Conclusion
BA ameliorated inflammatory response and oxidative stress in COPD rats by regulating the TLR2/MYD88/NF-κBp65 signaling pathway.
Methods
The experimental COPD of SD rats were induced by LPS, smoking, and cold stimulation, and they were randomly divided into the control group, COPD group, COPD + LB group, COPD + MB group, and COPD + HB group. The test of pulmonary function and the HE staining were carried out in COPD rats. The levels of TNF-α, IL-1β, IL-6, IL-10, and IL-8, as well as GSH, SOD, and MDA in serum, were detected by ELISA. The levels of TLR2, MYD88, TNF-α, and IL-1β mRNA in BALF were detected by qPCR. The expression of TLR2/MYD88/NF-κBp65 pathway-related proteins was also detected by the Western blot and immunohistochemistry assays.
Objective
Chronic obstructive pulmonary disease (COPD) is a chronic inflammatory disease with a relatively high morbidity and death rate.
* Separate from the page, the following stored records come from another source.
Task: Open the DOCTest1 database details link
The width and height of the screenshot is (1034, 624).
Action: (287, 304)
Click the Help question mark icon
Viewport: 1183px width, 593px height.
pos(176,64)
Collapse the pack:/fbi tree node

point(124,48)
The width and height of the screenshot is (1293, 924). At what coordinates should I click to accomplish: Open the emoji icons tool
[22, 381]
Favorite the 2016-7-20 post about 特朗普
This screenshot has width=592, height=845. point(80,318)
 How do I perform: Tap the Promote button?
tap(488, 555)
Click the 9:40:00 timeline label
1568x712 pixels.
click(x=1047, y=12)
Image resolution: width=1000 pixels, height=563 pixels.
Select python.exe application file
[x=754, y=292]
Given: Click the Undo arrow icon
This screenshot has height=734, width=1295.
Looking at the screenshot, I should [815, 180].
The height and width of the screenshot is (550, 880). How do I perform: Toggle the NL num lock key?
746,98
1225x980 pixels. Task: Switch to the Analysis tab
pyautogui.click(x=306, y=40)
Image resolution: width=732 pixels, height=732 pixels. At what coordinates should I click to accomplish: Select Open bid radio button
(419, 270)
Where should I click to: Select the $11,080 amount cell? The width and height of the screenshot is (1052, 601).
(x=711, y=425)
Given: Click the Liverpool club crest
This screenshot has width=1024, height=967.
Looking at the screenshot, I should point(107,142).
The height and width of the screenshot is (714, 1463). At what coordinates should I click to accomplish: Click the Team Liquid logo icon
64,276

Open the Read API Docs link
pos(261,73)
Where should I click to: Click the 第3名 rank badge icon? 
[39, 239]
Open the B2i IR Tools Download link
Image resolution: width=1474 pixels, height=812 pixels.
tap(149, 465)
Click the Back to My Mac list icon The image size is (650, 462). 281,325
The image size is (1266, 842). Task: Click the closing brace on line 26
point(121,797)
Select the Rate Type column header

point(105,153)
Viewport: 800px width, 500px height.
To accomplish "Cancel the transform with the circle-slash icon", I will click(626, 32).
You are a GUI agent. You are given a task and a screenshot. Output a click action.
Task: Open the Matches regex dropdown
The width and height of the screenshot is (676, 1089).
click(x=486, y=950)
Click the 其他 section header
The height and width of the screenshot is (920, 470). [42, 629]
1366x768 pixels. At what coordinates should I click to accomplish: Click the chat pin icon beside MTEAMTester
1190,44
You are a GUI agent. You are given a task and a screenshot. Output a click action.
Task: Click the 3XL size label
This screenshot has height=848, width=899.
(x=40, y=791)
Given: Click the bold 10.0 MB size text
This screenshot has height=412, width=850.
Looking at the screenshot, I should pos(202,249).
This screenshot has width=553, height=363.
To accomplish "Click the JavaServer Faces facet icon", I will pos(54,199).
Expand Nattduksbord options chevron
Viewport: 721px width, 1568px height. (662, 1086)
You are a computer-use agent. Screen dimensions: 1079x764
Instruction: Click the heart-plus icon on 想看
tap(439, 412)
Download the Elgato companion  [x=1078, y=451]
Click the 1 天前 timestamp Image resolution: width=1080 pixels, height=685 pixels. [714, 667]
This study aimed to investigate the inhibitory effect of baicalin (BA) on inflammation in COPD rats and its possible mechanism.
Results
Compared to the COPD model group, BA treatment significantly improved the pulmonary function and pathologic changes, reduced the levels of TNF-α, IL-1β, IL-6, IL-10, IL-8, and MDA, and increased the levels of IL-10, SOD, and GSH in COPD rats. In addition, BA could also decrease the protein levels of MYD88, p-NF-κBp65/NF-κBp65, TLR2, and TLR4 but increase the protein level of p-IκBa/IκB in lung tissue of COPD rats.